My two main long-term worries about Europe are the following:

- the democratic deficit created by the shift of decision-making from state to supranational levels. This shift weakens the traditional democratic mechanisms which are inseparable from the existence of the nation state. I do not think that the era of states (or nation-states) is over as the post-modernist deconstructionists assume or wish. I agree with those who say that “the nation state is the home and guarantor of parliamentary democracy” and with those who say that “the European Parliament is not part of the solution”. It is part of the problem. A “higher”, European-wide democracy is an illusion;

- the shift of decision-making from state to supranational levels is

per se – no liberalization of human life and of human activities. Supranational levels are much farer from individual citizens and from their elementary supervision and “control”. It very often increases regulation. No liberalizing aspect is involved in this shift. (I have the same worries about the dreams connected with the so called globalization.)

The EU needs a change. To be satisfied with the recognition of the status quo and/or with an eventual slowing down of further unification, is not sufficient. Softening of the rules and relying on the offer of “variable” geometry (or “Europe à la carte”) – as some suggest – would be a mistake. Such procedures already exist (Euro, Schengen, defense, many “temporary” exceptions) and have always been something of a ratchet. They do not help.

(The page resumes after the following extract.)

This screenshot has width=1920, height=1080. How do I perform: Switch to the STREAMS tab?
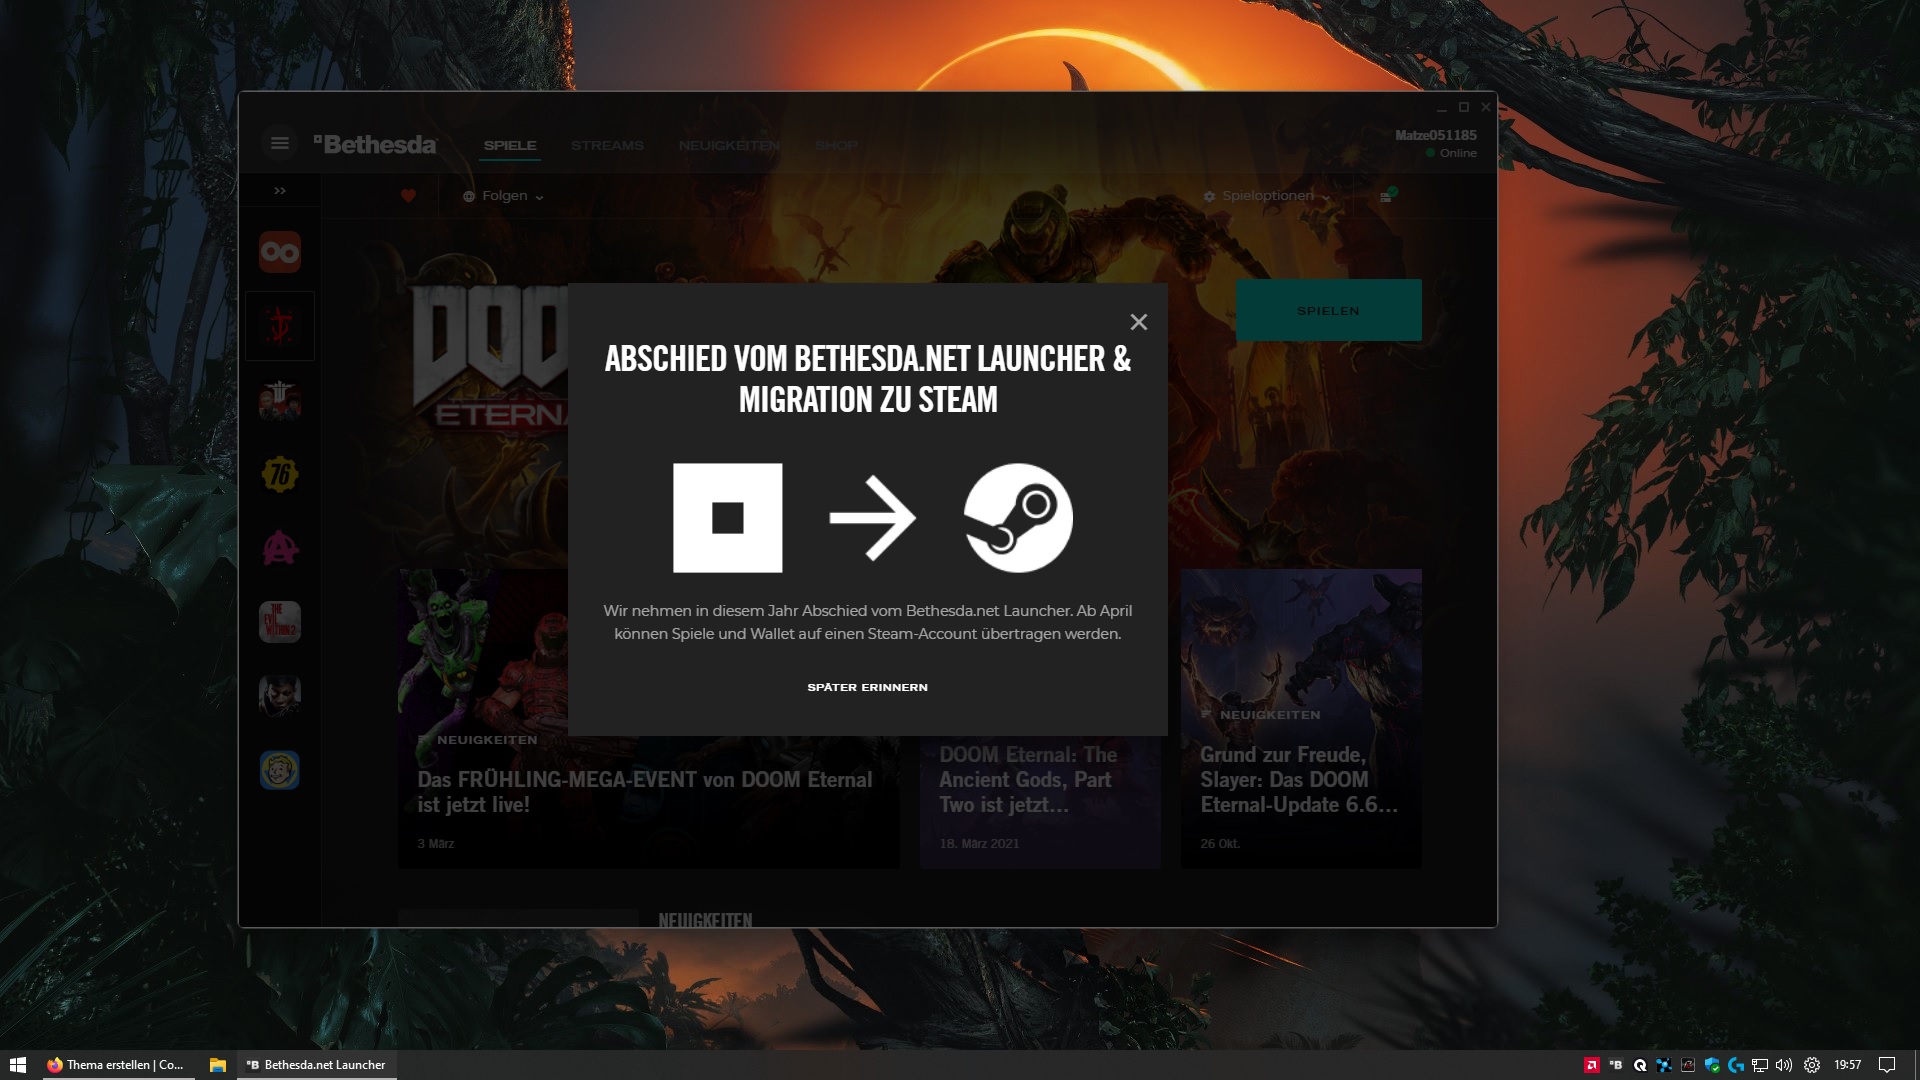(x=607, y=146)
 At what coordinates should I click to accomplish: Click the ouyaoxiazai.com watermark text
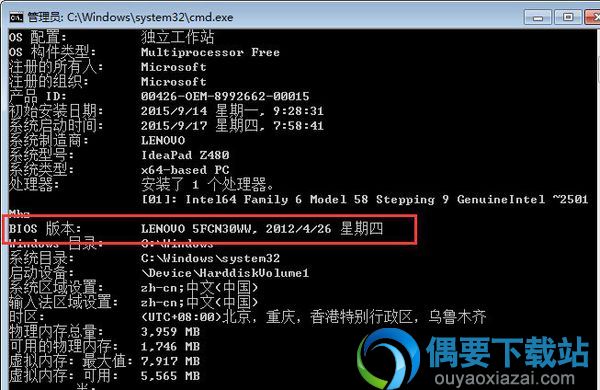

We need revision of the whole project against powerful vested interests. We have to decide where to go and how to get there. We have to find a new balance between freedom and dirigisme, the private and public, the unregulated and regulated, the domestic and international, the neighbourly and supranational, the national and European. Several important principles should be followed:

- the idea of building a “State of Europe”, which was the basic conceptual guide for the text of the rejected European constitution, should be forgotten;

- since the Europeans are – I suppose – against the “national” nationalism, they should not start building a new “European” nationalism;

- we need a system of liberal democracy that requires authentic citizenship connected with the natural loyalty of people towards their own nation;

- we should try to create something like the Organization of European States (OES), whose members will be individual European states rather than the citizens of these states directly, as suggested by the European constitution;

- the membership in the OES must be based on a common belief in the ability of the member states to act in some areas jointly, in the common interest and thus to reach mutually advantageous decisions;

- the mechanism of decision-making in this institution must be consensual, at least in all important matters.

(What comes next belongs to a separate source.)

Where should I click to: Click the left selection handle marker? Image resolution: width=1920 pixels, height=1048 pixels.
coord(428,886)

Everything else is secondary and, in many respects, follows from this primary delineation of the very essence of European integration. It must be, however, resolved right now. The time will not wait and the opportunity we have now will not repeat itself any time soon. The pause for reflection, suggested recently by the European Commission, is a pause for inertia. We should do something.

Václav Klaus, University of Oxford, Oxford, The United Kingdom, September 18, 2005

Preliminary versions were presented at:
Global Forum 2005, Göteborg, Sweden, October 17, 2005,
Harvard and Brandeis Universities, USA, September 22 – 23, 2005,
Top-to-Top PepsiCo Conference, Prague, September 10, 2005,
Institute of International Relations, Zagreb, Croatia, September 7, 2005.